Eu lembro de uma frase de Marighella que ele fala assim: ‘a gente não tem tempo para ter medo” e outra que gosto bastante “ou corre com a gente, ou corre da gente’. Então, que bom que nós, minorias progressista, estaremos lá fazendo essa disputa de projeto de vida e de políticas públicas em primeira pessoa. Para isso, teremos que fazer um mandato junto com os movimentos sociais, a classe trabalhadora e a favela.
Mural: Como deve ser legislar na segunda gestão de Ricardo Nunes?
Keit: Independente do candidato eleito, haveria desafios para a esquerda legislar. Com a reeleição de Nunes, nossos grandes desafios serão lutar contra retrocessos, para que o projeto de morte não avance para as favelas, em prol das mulheres, pessoas negras e pobres. Vai ser muito diálogo e negociação.
Mural: Quais as principais pautas para as favelas no seu mandato?
Keit: Meu grande objetivo e legado será colocar a favela no orçamento. Parece ser uma coisa ampla, mas é algo concreto: fazer a disputa para não faltar medicamento no posto e garantir moradia digna, transporte, educação de qualidade e cultura. Pensar na emergência climática, que não afeta do mesmo jeito as pessoas. São as pessoas pobres, trabalhadoras, periféricas, faveladas, que acordam às 4 horas da manhã, que sustentam essa cidade.
Mural: E para a juventude periférica, que é pouco representada no parlamento?
Keit: São pilares [da nossa gestão] a educação, que sempre foi a minha principal militância, e a luta para que 3% do orçamento [municipal] vá para a cultura, sendo metade disso para cultura periférica, onde não chega dinheiro. Educação e cultura mudam as perspectivas e a vida de pessoas periféricas e faveladas. Mudou a minha.
O terceiro lugar de trincheira [do nosso mandato] é garantir oportunidades [de trabalho e renda], com um centro de atendimento pensado para o primeiro emprego e para a formação profissional. É dar acesso para que a nossa juventude possa viver e pensar em outras possibilidades. Eu acredito em uma juventude periférica favelada com diploma na mão e para que isso aconteça a oportunidade precisa chegar até a favela.
Mural: Como atrair jovens periféricos, favelados, negros e LGBTQIAPN+ para a política institucional?
KL: Eu acho que a gente avançou pouquíssimo em representatividade, com uma bancada de extrema direita, com avanço do bolsonarismo. Esse é um grande problema para a área progressista, sobretudo para a juventude. A política institucional expulsa essa juventude, tem muito mandato excludente que só quer reeleger as mesmas pessoas.
Uma das coisas que mudou a minha vida foi estar nos movimentos sociais e na política institucional desde cedo.
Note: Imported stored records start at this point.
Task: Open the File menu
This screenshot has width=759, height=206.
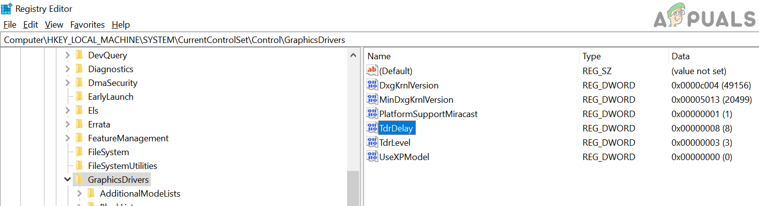Action: coord(10,25)
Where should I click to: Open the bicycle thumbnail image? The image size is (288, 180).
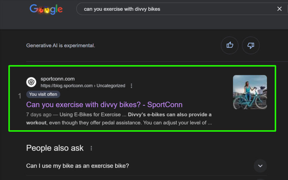tap(250, 92)
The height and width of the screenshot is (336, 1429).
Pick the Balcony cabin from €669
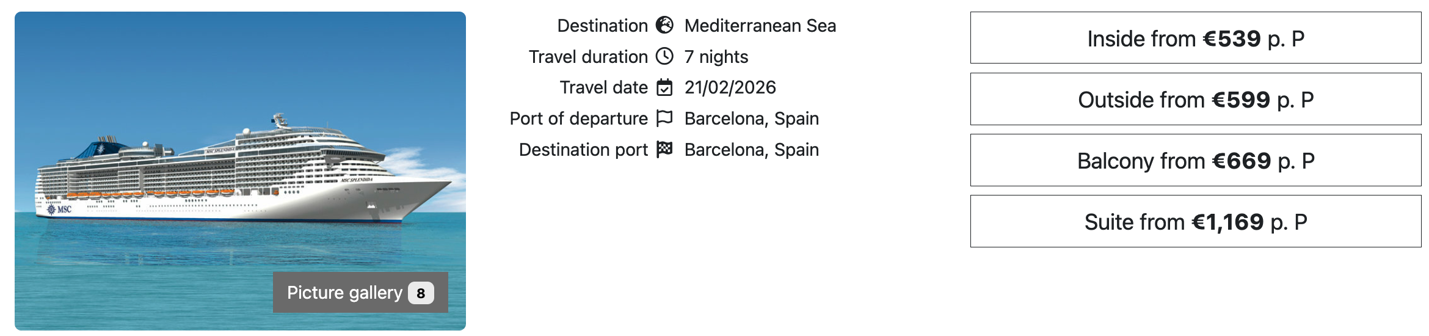(x=1195, y=161)
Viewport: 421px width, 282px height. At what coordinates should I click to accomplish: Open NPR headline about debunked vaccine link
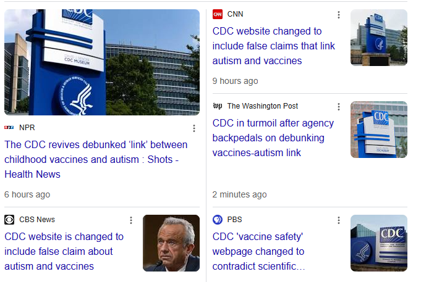[96, 159]
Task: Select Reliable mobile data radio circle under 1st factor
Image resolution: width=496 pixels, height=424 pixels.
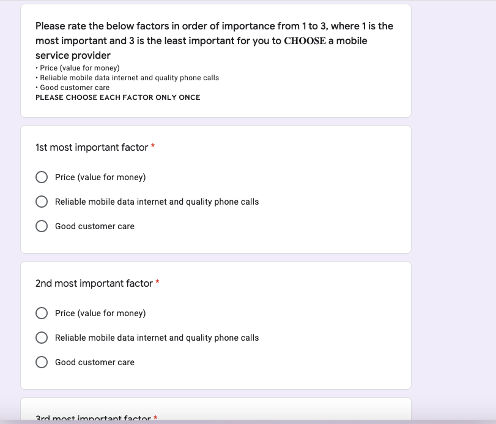Action: click(42, 202)
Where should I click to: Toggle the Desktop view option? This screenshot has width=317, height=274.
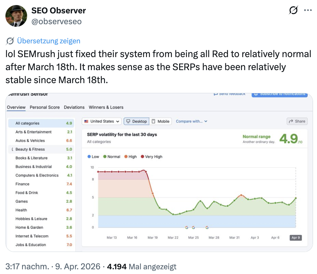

Por isso, uma das responsabilidades do nosso mandato será a participação social [de crianças e jovens], abrindo diálogos e possibilidades, desde o chamado para fazer visita [ao parlamento] até se colocando à disposição para construção política. Quando a gente debate política institucional desde cedo, isso muda nossa trajetória, muda a política do país, é revolucionário. A partir de fevereiro a gente vai fazer essa divulgação e convidar a galera.